Three dream sequences were filmed (though ultimately scrapped) of the women fantasizing Cecil's death and their inheritance.
This movie opened first in London, some two months before its American opening. At its premiere, it ran to two hours and thirty minutes, and almost all British reviews commented on its being overlong. By the time it went on general release in Britain, it had been cut by eighteen minutes, and this version is the one shown on television and released on DVD. Herschel Bernardi, prominently billed in the original advertising, had his role deleted entirely, although there is a brief and now-inexplicable reference to his character late in the movie. Massimo Serato appears only for a second or two in Capucine's first scene. Both actors are, however, featured in the cast list at the end, although Serato's surname is misspelled as "Serrato".

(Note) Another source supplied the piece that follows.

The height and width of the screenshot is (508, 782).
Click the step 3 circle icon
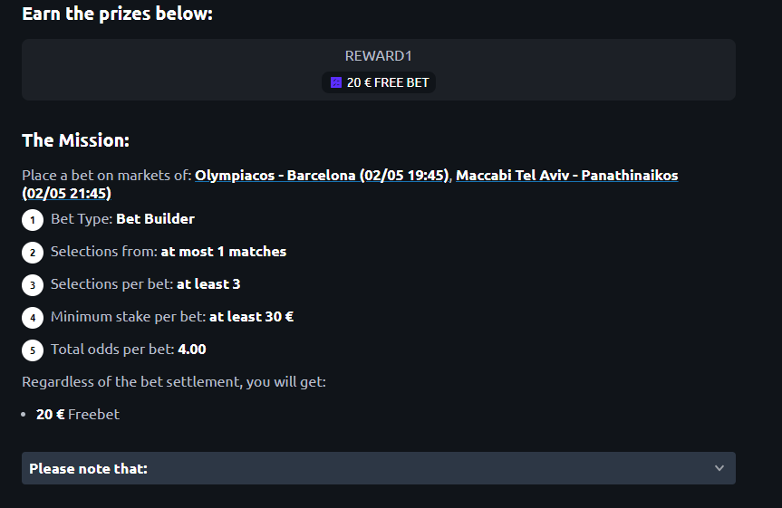coord(33,285)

The ballet music to which Cecil Fox is seen dancing in his bedroom is the famous "Dance of the Hours", a short ballet piece, representing the third act finale of the opera "La Gioconda" composed by Amilcare Ponchielli. It was first performed in 1876. The choreography and the music represent the perennial struggle between light and darkness. They also symbolize the hours of the dawn, day, twilight, and night.